Thursday 16 October 2014

The Good Samaritan?

It seems we have a 'good Samaritan' in our family.  One who simply cannot walk past injustice.  A courageous boy who has to help others, despite any dangers to himself.  A young man who, seeing the world in black and white, launches himself passionately to rescue others.

All of this is to be nurtured and celebrated.  In fact, it's exciting to know that if we do support him and help him to shape his passion for justice then he can, in his own way, be a part of the fight against injustice across the world.  Who knows what this could lead to?  I don't.

But at the moment he is 10 years old and the injustices that are in front of him are the ones on the playground.  Always impulsive, when he sees someone being hurt he intervenes.  And he intervenes physically.  He hasn't developed mentally enough yet to know that it's not always a good idea to throw someone to the ground at school but he's certainly strong enough to hurt them.  In that split-second moment of anger at the injustice in front of him, he forgets about the fact that he might get into trouble with the teachers and he doesn't care about the beating he might get from the other children.  He just throws himself in to rescue the 'victim'.

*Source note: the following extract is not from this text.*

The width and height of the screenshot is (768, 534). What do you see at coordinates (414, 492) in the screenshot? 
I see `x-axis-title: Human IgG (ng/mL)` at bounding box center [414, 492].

Then he finds himself in a detention for fighting, and rightly so.  Consequences are important.

And so we find ourselves walking this difficult line of encouraging his inbuilt passion for justice but helping him to find other ways of outworking it.  Of course its not acceptable for him to punch someone simply because they punched someone else.  But in his black and white world of retribution and vengeance, he is only doing the right thing.

I wonder about the good Samaritan in the story Jesus told.  This was a man who also couldn't walk past, unlike the Pharisees.  He helped someone he was supposed to hate.  Like our boy, he put aside any thoughts of danger to himself and he went out of his way to save this man's life.  But I wonder what he would have done if he'd come across the man a few hours earlier, when he was being beaten almost to death by the robbers.  Would this Samaritan man have risked his life to save someone else?  Of course, it's only a story and we don't know the answer to this hypothetical question but I do know that some people are made to fight injustice.  They can't look away.  And our boy is one of them.

So we have no choice but to continue shaping and whittling away at this boy, one of our three arrows.  Sometimes we have no idea what to do or say that will help him to learn to use his passions for good.  We will not force him to squash them down or hide them away.  We will encourage him to be the young man he was made to be.  As parents, this is our job and not to be delegated to anyone else.  But it's not an easy tightrope for us to walk across and mistakes, of which there will be plenty,   can have scary consequences.

We know this boy is most definitely a challenge but, mercifully, we love a challenge and we love him.